══ Data extracts ══

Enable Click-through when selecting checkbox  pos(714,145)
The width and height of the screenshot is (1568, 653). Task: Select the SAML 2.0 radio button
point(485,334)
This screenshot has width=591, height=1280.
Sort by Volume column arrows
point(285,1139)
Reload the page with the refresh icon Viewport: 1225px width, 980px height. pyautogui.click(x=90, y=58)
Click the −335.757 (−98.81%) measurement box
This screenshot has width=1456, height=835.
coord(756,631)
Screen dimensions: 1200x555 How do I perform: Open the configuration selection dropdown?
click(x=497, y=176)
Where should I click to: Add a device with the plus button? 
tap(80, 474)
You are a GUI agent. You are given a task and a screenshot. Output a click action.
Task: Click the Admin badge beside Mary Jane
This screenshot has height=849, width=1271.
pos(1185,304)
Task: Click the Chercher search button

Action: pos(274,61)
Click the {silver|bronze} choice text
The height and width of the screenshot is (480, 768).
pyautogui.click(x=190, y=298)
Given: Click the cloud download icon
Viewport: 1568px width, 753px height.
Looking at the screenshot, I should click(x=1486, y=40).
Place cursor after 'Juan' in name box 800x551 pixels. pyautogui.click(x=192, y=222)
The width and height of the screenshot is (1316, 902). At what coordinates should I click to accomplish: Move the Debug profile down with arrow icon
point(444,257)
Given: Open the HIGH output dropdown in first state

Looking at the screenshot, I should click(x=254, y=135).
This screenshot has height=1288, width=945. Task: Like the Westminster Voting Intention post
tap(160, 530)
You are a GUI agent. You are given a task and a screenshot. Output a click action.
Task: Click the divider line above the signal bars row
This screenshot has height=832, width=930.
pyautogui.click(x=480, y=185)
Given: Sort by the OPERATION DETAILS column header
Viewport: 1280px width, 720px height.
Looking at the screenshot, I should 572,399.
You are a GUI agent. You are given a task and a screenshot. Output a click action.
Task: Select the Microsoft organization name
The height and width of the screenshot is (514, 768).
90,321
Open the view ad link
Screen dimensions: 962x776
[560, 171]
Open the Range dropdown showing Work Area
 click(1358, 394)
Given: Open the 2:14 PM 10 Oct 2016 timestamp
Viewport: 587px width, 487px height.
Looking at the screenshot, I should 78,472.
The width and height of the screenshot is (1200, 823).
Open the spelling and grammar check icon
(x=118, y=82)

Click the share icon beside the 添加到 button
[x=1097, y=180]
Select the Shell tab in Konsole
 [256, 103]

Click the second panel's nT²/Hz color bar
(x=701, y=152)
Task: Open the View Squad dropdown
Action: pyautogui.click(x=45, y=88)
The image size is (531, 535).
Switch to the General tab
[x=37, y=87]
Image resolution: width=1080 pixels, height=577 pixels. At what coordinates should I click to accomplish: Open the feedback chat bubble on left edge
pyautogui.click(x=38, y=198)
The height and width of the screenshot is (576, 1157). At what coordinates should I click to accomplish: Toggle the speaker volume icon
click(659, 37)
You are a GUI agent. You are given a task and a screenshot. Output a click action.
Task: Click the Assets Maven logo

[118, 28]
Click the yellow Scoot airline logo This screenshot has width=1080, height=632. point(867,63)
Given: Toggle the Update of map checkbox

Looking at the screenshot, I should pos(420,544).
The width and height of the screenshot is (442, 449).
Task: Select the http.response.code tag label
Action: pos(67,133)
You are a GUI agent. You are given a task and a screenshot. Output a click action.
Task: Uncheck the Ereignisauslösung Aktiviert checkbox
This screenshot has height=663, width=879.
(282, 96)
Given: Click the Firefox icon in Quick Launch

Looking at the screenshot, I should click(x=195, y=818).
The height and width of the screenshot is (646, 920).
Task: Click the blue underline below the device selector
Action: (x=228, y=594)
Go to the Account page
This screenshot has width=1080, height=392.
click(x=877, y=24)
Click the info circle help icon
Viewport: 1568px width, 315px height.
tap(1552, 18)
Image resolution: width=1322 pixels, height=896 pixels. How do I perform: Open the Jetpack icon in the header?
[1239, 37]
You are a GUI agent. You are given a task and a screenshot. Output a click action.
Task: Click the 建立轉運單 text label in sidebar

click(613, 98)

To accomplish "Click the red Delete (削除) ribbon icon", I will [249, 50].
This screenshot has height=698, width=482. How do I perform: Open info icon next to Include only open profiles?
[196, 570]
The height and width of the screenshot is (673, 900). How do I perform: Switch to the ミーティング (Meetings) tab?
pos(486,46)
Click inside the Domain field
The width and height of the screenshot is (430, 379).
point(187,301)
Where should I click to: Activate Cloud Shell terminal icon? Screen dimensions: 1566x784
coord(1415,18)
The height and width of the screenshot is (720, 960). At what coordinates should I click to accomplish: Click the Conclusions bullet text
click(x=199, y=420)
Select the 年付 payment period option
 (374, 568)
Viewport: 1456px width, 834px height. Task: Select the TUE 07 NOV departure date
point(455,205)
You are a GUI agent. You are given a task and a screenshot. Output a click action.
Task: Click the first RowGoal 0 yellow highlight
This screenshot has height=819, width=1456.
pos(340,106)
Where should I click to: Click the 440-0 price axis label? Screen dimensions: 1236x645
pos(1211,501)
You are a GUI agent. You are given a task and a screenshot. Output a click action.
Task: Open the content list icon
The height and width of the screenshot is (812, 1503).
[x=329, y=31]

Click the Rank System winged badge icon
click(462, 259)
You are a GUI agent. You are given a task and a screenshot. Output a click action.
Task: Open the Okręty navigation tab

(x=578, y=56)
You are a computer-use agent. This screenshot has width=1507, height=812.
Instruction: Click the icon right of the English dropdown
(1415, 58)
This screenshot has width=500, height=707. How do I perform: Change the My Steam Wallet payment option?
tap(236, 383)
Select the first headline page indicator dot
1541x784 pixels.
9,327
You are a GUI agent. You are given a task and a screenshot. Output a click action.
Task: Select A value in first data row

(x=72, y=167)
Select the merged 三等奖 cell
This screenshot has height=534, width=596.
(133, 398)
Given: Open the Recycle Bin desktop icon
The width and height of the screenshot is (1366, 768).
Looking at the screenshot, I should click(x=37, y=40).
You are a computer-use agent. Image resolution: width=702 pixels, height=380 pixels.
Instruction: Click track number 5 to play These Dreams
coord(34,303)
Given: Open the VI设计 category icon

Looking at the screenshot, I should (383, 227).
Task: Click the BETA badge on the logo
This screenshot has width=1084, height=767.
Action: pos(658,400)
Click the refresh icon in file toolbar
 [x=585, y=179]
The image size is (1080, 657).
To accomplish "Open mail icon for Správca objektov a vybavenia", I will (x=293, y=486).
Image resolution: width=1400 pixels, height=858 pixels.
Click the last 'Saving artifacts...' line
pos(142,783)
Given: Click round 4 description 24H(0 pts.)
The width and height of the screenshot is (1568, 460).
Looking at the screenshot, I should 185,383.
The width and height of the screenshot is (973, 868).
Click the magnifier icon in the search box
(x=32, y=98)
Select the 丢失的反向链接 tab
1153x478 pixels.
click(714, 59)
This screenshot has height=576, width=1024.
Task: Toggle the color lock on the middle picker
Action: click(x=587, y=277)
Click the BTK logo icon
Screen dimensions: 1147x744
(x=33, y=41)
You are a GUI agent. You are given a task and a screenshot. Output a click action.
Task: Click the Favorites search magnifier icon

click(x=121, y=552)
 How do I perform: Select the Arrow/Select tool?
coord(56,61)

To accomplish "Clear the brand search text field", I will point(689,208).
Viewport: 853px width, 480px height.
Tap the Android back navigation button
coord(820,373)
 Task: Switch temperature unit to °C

═══

Exercise aim:
Look through the records and copy down every line that holds "field".

Exercise output:
Click inside the Domain field
To accomplish "Clear the brand search text field", I will point(689,208).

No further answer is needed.